Los servicios antiterroristas apuntan a que es un desequilibrado, aunque los policías de la frontera hablan de un «acto premeditado»

MELCHOR SÁIZ-PARDO

madrid. «Las primeras conclusiones policiales descartan de momento la motivación terrorista». Con este anuncio a media tarde de ayer el Ministerio del Interior desechaba, tras horas de incertidumbre, la posibilidad de que el ataque contra los policías del puesto fronterizo de Beni Enzar en Melilla fuera de corte yihadista, lo que hubiera supuesto el primer intento consumado de atentar en suelo español por parte del extremismo islamista desde la masacre del 11-M en Madrid en 2004.

Las investigaciones de los servicios de Información de la Policía apuntan a que el atacante, un marroquí de 29 años, es un desequilibrado, que, además, días atrás había protagonizado otro altercado en el puesto fronterizo, pero sin portar ningún tipo de arma, por lo que había sido devuelto al país vecino.
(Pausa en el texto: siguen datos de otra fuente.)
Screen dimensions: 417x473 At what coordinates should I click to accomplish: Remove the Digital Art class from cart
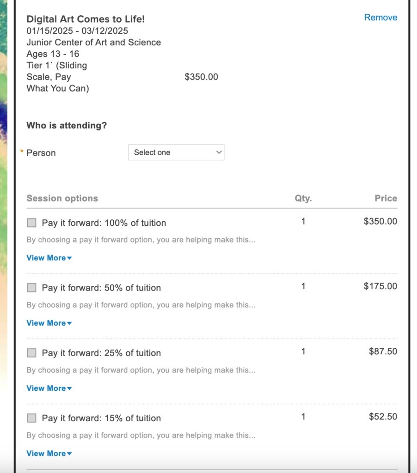click(380, 18)
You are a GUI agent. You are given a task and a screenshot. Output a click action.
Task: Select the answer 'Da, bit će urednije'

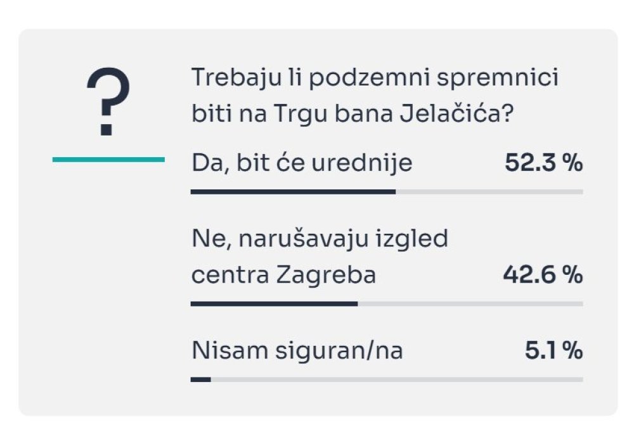[302, 163]
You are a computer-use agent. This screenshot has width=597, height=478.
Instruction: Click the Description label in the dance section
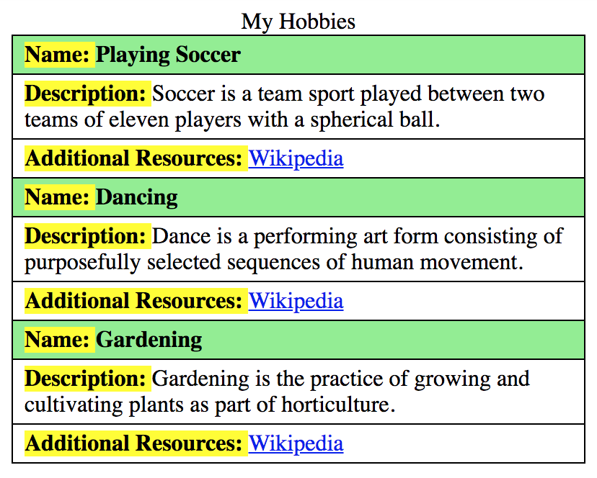click(x=86, y=236)
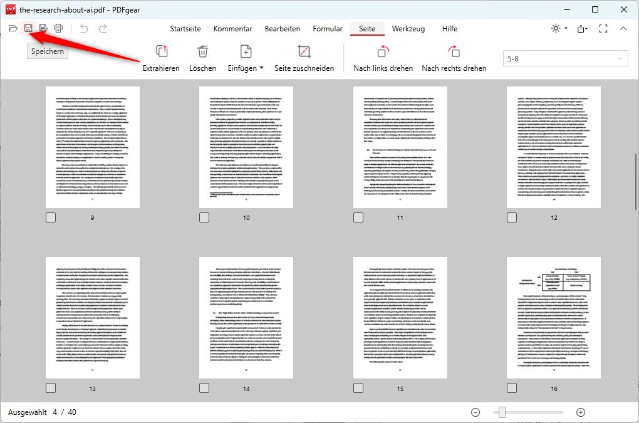Enter fullscreen mode via the expand icon
The width and height of the screenshot is (639, 423).
[x=603, y=28]
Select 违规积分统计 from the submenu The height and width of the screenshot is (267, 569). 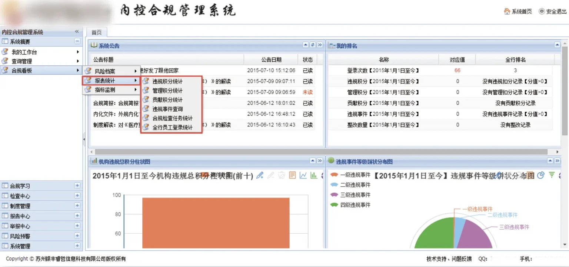[167, 81]
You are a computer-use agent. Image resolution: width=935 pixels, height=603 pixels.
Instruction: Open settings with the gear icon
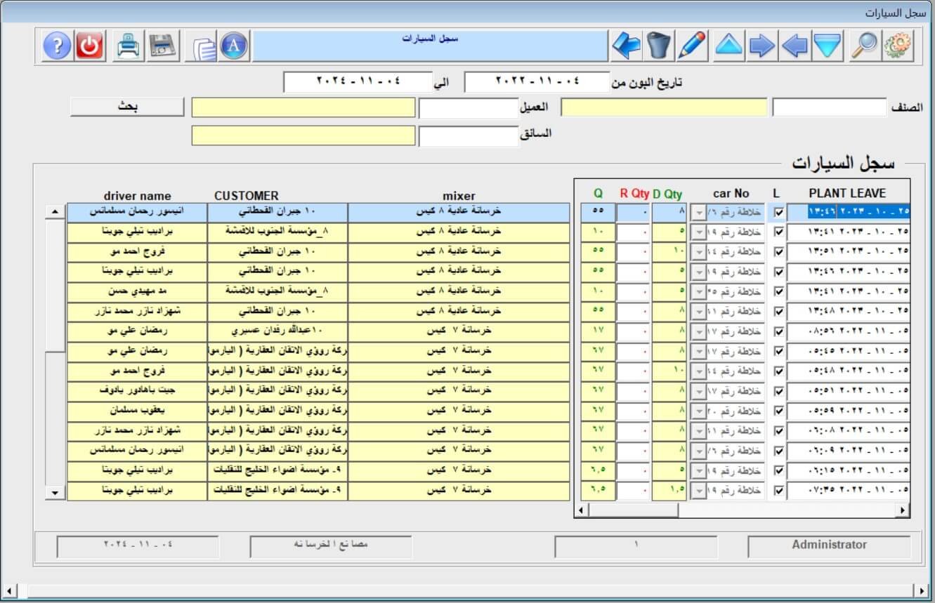[x=897, y=46]
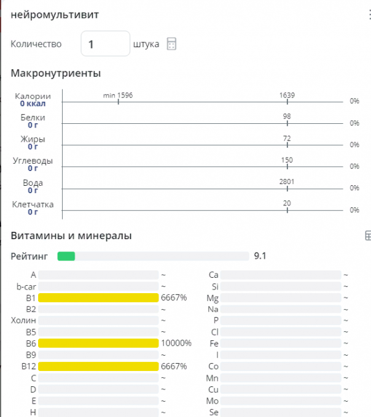The height and width of the screenshot is (417, 371).
Task: Open the calculator icon next to штука
Action: click(x=172, y=44)
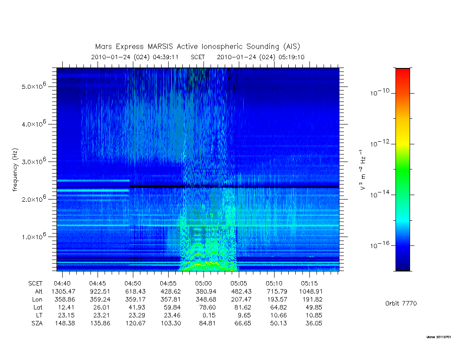Click the SZA value 148.38
Viewport: 452px width, 339px height.
click(x=65, y=324)
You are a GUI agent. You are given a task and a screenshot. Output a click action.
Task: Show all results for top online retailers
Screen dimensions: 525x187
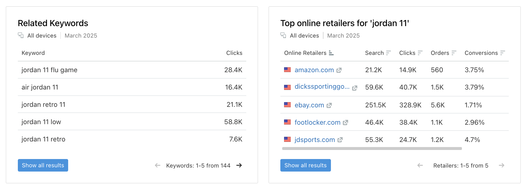click(x=306, y=165)
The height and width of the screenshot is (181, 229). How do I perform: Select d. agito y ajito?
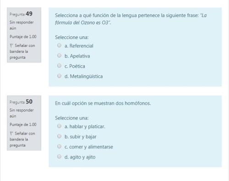click(x=59, y=157)
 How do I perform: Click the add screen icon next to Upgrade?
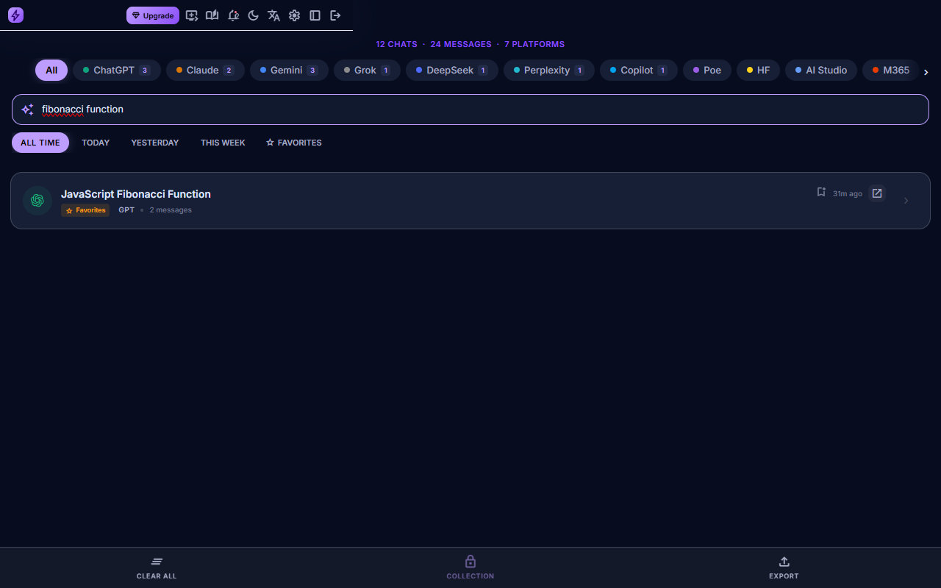[x=192, y=15]
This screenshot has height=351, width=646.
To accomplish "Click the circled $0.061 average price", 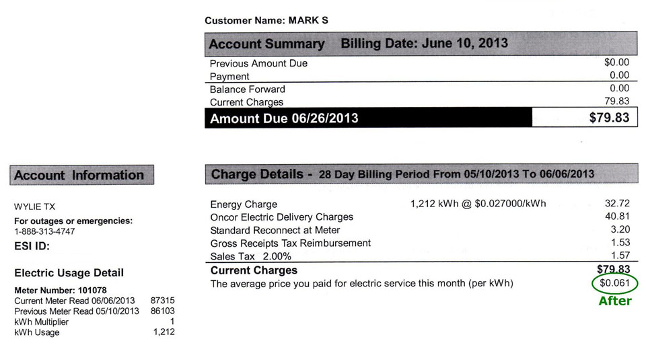I will (x=614, y=283).
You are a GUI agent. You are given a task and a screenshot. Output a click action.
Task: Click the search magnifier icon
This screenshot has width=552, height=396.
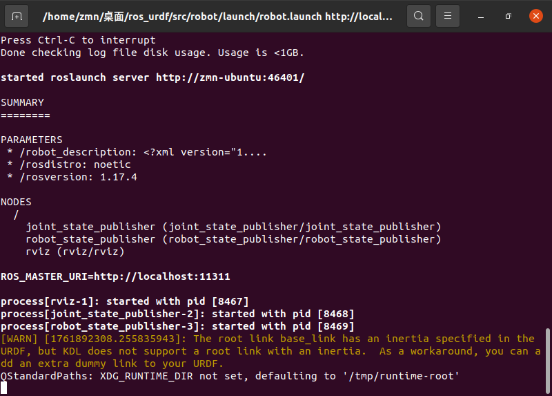[419, 15]
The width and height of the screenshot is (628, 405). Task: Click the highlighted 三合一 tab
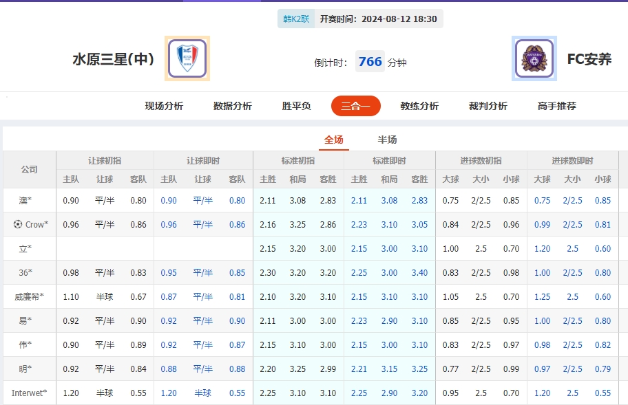(x=355, y=107)
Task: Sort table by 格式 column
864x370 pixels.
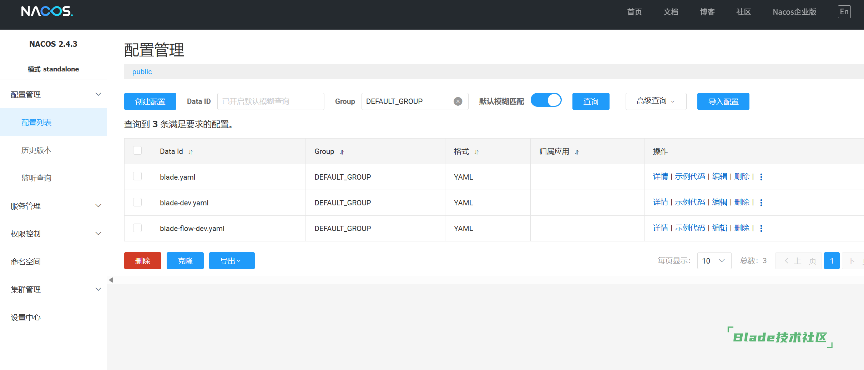Action: coord(476,152)
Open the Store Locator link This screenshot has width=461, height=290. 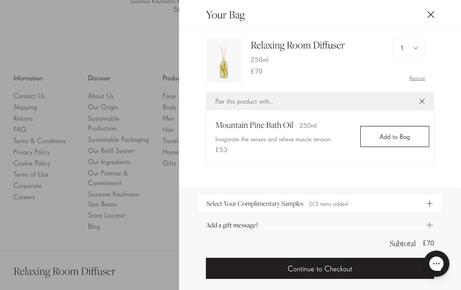107,215
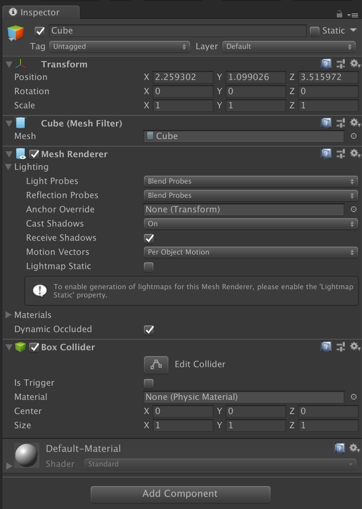Open Anchor Override object picker circle
362x509 pixels.
tap(354, 209)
Los expertos antiterroristas, según Interior, no han encontrado ningún vínculo entre el detenido y grupos yihadistas.

Sin embargo, esta versión fue matizada por los agentes de la policía destinados en Beni Enzar y que se enfrentaron directamente con el atacante. Según explicaron varios de estos funcionarios a este periódico, la forma de actuar del marroquí denota que fue un «acto premeditado» y que el arrestado tenía «clara intención» de matar a policías. Es más, así lo habría manifestado a gritos antes de internarse en territorio español, ante la pasividad de los funcionarios marroquíes, que no hicieron nada por interceptarle a pesar de que ya blandía el cuchillo de grandes dimensiones.

El incidente tuvo lugar a las 7.35 horas de la mañana de ayer, en uno de los momentos de mayor ajetreo de la frontera. Según se aprecia en la grabación de las cámaras de seguridad que facilitó Interior, el agresor, vestido con pantalones cortos blancos y polo azul se internó en la zona española mientras increpaba a los agentes con el cuchillo en su mano derecha. La grabación no cuenta con audio, pero según los funcionarios, el intruso gritó en árabe «Alá es grande» y «libertad para Alhucemas», además de decir «policías, os voy a matar y os voy a dejar fuera de esta tierra».

Barrera de plástico

Tras caminar unos 50 metros en territorio nacional, un grupo de siete miembros de las Unidades de Intervención de la Policía (UIP, antidisturbios) le rodeó, manteniendo siempre la distancia, mientras dos efectivos de las Unidades de Intervención Rápida (UPR) de la Guardia Civil, uno de ellos armado con un escudo, trataban de acercarse.

Fue entonces, ya cercado, cuando el atacante amenazó con clavarse el cuchillo en el abdomen. En cuestión de segundos, un policía le lanzó una barrera de plástico de las usadas para separar el tráfico, que le acertó de lleno en la cabeza, cayendo al suelo. Tras ello, los agentes se abalanzaron sobre él y le inmovilizaron.

Fue en ese momento cuando uno de los funcionarios (L. A. R. R, de 35 años y destinado a la Unidad de la UIP con base en Granada) fue herido con un profundo corte en el dedo corazón de la mano izquierda.